Our consultants understand utilities and the challenges they face. We help our clients succeed by using our broad industry knowledge and best practices to achieve their goals.
Utility Rate Studies
Utility rate studies focus on determining the level of revenue a utility is entitled to receive. Our studies will determine whether, at existing rates, a utility is operating at a revenue surplus or at a deficiency. From these results we can determine the percentage rate increase or decrease needed to existing rates so that the utility can achieve the required revenue level necessary to meet its service requirements to its ratepayers.

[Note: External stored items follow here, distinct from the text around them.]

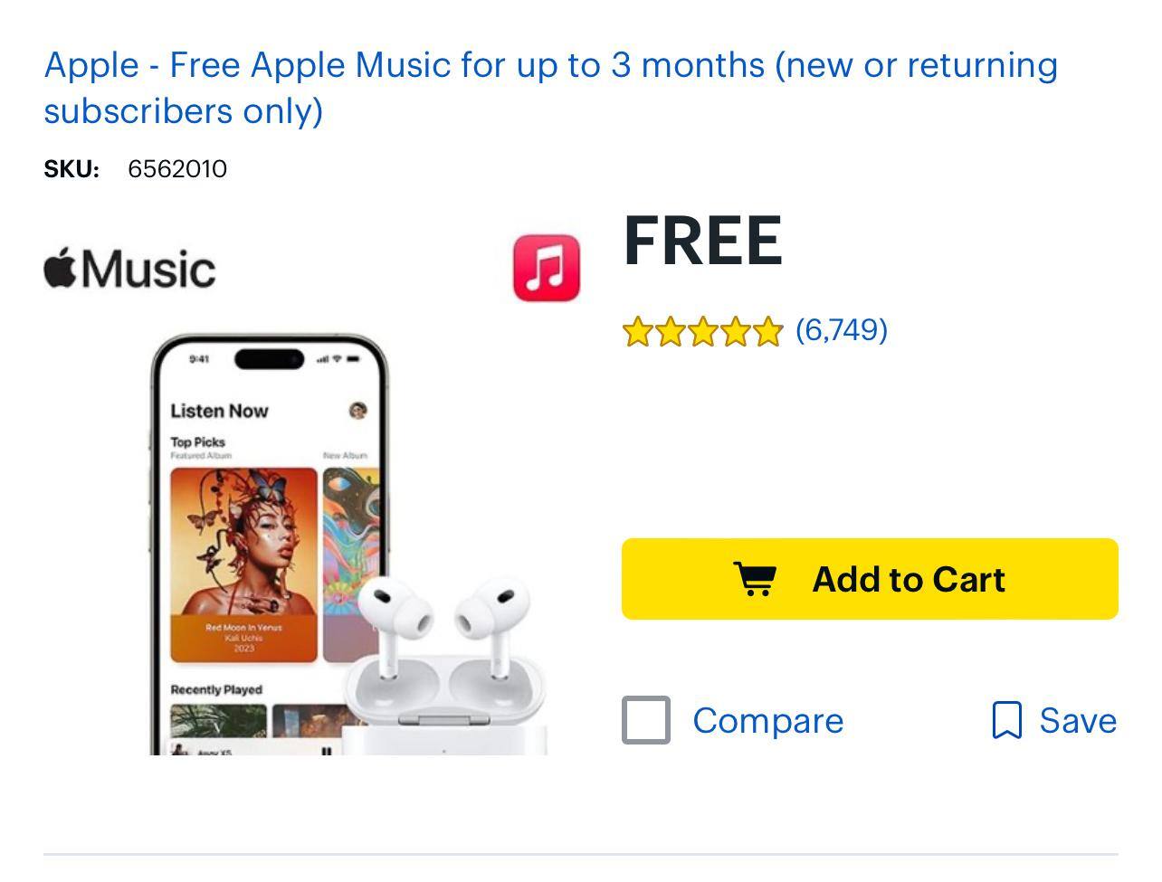Viewport: 1162px width, 882px height.
Task: Click the Compare text label
Action: 767,720
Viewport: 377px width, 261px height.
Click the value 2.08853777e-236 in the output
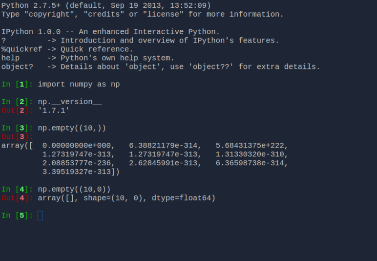pos(77,163)
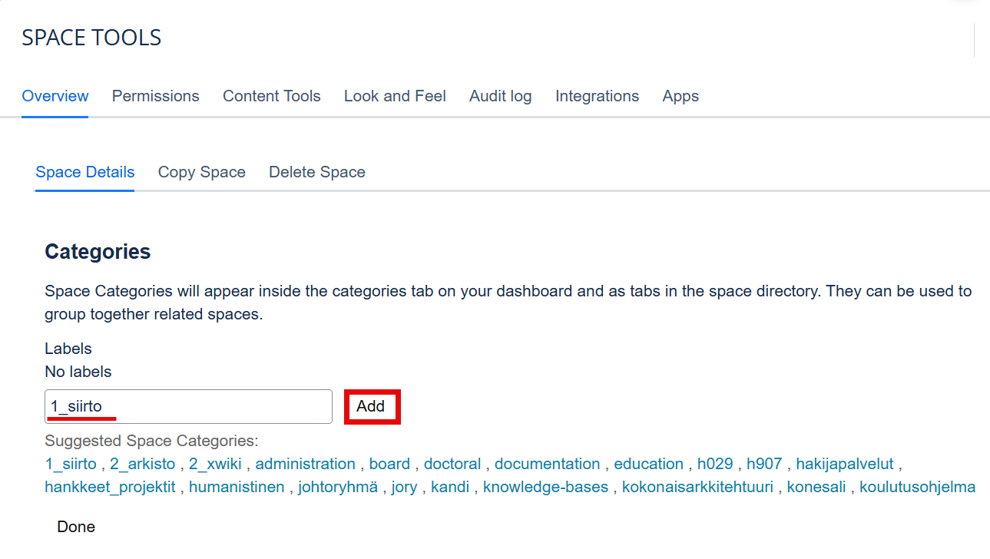Open the Permissions tab

[x=155, y=96]
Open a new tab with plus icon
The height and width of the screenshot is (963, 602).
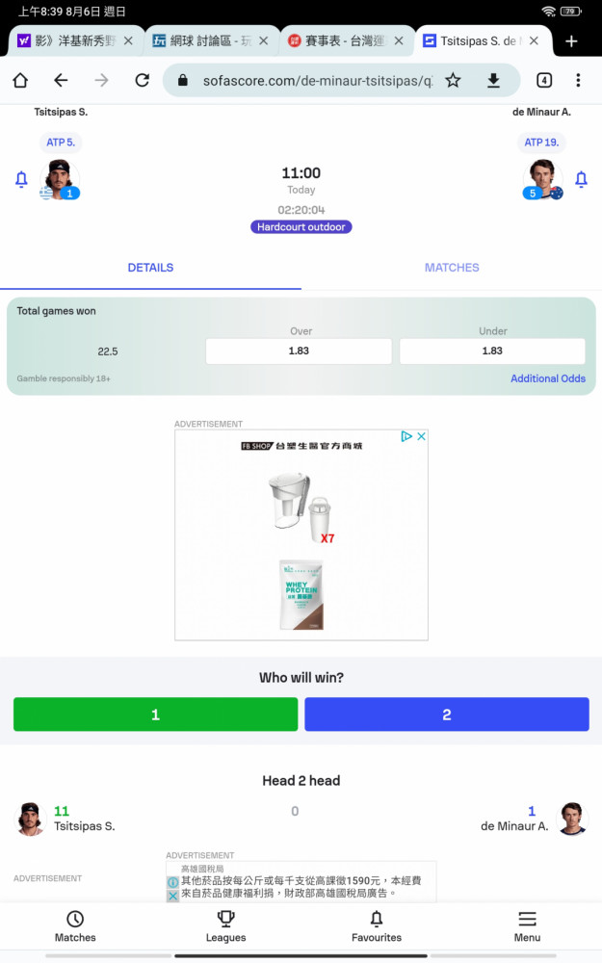[571, 41]
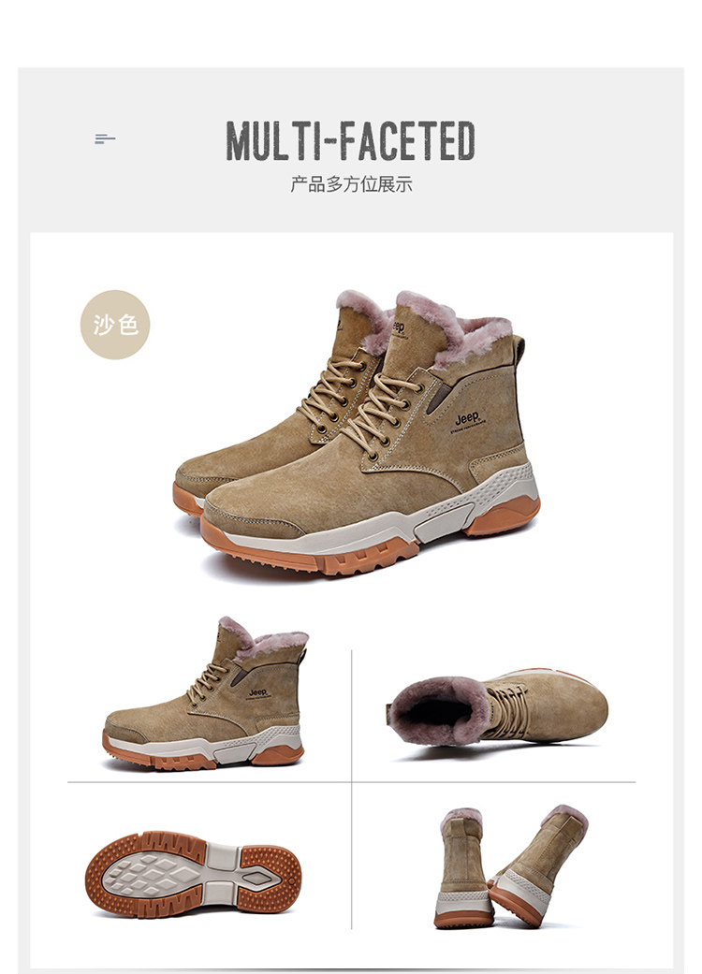The width and height of the screenshot is (702, 974).
Task: Click the Jeep logo on large boot
Action: [x=467, y=418]
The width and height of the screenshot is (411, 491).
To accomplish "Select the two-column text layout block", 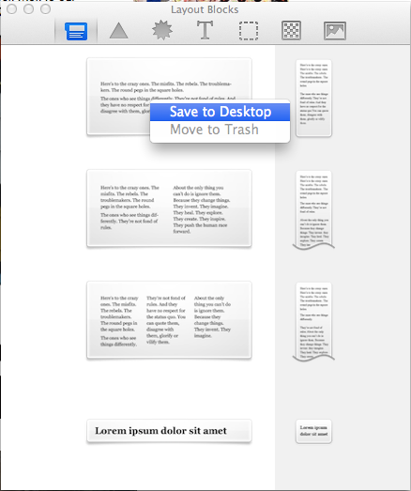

Cost-of-Service Studies focus on determining the contribution margin associated with a utility’s services by service category. These studies provide information to policy makers to determine if rates should be adjusted to reflect their direct costs.
Rate Design Studies
Rate design studies are developed when the utility proposes to change its existing rate structure. Aldrich assists clients in designing rate structures to meet its goals and objectives whether they involve changes to the rate structure to match cost causer with cost payer goals; conservation of the utility’s resources by modifying rates from a flat rate to metered rate application, or other public policy goals and objectives that can be achieved through changing the utility’s rate structure.
Cost Allocation Studies
Cost allocation studies focus on determining how costs are shared between affiliated entities, both regulated and non-regulated, or in the case of a municipally owned utility, these studies determine how indirect centralized services cost are shared between general government departments and the utilities. The goal in using these studies is to ensure that cross-subsidization is not occurring between a utilities mix of regulated and non-regulated utilities and operations or between service areas. In the case of municipally owned utilities, the goal of this study is to ensure that the utility is not incurring more than its fair share of the municipalities indirect centralized services cost.